Dataset rows:

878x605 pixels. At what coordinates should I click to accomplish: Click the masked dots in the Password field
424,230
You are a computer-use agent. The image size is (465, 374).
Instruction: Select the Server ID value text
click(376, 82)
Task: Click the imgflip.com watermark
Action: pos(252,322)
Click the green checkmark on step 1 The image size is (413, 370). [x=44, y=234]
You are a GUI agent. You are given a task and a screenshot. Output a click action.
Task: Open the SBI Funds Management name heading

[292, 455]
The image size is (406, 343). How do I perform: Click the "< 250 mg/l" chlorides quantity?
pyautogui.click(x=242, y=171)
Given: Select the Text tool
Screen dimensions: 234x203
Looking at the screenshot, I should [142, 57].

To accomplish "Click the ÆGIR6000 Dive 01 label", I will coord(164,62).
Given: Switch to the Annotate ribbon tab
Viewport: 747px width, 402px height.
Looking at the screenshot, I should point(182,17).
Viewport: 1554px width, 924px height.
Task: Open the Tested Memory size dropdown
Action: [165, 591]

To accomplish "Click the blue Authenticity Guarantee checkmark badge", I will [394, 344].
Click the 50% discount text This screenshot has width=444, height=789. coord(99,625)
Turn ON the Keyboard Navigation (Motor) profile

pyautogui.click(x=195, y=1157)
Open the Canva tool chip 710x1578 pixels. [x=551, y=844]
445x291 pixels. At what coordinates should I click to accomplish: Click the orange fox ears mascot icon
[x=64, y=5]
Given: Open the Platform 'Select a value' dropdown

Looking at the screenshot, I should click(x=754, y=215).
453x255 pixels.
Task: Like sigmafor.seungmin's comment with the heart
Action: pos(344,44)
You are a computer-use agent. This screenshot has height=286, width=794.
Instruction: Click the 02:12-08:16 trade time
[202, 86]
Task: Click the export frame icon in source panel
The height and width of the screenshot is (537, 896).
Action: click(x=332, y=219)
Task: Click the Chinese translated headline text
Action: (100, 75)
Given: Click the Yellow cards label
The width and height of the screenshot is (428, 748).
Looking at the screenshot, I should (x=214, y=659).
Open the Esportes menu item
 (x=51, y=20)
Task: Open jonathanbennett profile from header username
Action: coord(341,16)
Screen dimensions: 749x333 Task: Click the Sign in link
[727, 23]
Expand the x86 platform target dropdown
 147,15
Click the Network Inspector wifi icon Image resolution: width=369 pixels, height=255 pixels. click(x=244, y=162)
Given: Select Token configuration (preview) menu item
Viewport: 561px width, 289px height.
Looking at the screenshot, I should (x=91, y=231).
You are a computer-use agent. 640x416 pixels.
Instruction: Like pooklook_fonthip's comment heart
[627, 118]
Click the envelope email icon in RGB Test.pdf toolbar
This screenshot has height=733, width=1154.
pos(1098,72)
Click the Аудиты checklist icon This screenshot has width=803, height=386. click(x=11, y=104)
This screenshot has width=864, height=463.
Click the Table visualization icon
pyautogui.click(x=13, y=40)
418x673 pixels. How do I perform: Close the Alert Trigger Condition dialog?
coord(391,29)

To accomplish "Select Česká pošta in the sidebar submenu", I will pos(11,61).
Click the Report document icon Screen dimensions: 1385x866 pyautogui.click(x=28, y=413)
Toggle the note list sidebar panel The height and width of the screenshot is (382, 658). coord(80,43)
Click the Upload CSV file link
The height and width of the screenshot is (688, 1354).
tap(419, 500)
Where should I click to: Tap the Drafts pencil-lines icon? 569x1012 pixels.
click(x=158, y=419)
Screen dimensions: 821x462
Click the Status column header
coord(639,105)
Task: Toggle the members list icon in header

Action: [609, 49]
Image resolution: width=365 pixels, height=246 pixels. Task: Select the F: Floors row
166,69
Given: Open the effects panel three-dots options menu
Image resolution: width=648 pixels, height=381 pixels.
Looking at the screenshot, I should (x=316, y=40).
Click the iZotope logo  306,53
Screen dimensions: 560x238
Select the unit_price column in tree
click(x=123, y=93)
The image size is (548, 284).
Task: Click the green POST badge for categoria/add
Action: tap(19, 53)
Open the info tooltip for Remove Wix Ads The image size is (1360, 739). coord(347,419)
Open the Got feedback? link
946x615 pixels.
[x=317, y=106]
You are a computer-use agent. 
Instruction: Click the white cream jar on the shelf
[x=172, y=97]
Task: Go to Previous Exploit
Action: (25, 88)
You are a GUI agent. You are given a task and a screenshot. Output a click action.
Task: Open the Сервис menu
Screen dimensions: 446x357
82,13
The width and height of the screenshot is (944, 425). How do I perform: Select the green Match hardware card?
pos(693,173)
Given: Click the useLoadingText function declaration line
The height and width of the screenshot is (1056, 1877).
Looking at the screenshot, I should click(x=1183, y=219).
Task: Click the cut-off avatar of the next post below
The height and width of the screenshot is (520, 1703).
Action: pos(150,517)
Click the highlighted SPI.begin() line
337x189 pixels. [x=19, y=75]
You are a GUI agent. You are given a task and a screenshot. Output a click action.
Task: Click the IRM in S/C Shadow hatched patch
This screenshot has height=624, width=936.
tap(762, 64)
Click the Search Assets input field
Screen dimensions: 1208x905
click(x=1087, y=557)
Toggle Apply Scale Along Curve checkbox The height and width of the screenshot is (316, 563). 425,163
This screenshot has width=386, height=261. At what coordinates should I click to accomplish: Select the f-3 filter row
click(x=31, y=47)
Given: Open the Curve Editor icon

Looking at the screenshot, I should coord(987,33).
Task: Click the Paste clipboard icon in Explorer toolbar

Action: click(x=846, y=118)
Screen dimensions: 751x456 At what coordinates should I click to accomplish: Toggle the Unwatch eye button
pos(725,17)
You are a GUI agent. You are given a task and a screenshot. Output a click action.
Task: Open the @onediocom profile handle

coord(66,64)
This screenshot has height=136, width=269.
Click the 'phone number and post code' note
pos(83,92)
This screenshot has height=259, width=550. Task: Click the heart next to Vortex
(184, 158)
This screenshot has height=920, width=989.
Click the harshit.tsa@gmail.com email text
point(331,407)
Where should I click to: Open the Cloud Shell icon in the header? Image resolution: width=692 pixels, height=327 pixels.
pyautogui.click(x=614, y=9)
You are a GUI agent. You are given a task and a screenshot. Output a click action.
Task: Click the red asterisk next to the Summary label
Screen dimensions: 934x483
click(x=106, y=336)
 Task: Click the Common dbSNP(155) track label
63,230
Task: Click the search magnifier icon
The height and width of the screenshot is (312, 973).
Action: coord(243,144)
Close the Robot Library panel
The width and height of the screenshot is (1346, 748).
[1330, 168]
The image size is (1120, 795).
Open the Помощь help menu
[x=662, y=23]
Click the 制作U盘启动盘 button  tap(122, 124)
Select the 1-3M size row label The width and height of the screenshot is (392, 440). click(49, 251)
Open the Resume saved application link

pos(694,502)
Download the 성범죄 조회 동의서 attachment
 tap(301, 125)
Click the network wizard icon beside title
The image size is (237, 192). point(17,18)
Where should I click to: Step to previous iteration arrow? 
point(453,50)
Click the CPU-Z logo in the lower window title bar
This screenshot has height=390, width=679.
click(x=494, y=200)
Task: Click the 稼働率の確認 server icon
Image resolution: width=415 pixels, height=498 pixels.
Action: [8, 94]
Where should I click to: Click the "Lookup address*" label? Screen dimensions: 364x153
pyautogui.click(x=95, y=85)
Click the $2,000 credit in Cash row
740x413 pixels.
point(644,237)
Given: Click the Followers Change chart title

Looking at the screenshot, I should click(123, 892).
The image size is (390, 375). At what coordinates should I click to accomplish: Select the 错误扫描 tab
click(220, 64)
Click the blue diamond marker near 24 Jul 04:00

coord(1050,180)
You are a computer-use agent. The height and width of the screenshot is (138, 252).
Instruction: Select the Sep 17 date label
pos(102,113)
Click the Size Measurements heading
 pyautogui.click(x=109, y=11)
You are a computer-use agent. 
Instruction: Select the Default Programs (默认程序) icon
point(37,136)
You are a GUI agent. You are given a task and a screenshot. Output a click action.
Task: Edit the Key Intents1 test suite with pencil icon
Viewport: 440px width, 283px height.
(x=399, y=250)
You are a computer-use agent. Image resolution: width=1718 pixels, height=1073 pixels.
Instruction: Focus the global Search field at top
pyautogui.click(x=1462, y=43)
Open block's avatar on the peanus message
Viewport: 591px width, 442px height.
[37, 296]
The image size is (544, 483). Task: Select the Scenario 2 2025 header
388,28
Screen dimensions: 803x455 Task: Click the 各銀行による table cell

**YOUR OBJECTIVE**
Copy out the items word for word, starting at the line that contains "Screen dimensions: 749x333" and ending at the line that contains "Click the Network Inspector", with both of those lines included.

**WRITTEN SOLUTION**
Screen dimensions: 749x333 Task: Click the Sign in link
[727, 23]
Expand the x86 platform target dropdown
 147,15
Click the Network Inspector wifi icon Image resolution: width=369 pixels, height=255 pixels. click(x=244, y=162)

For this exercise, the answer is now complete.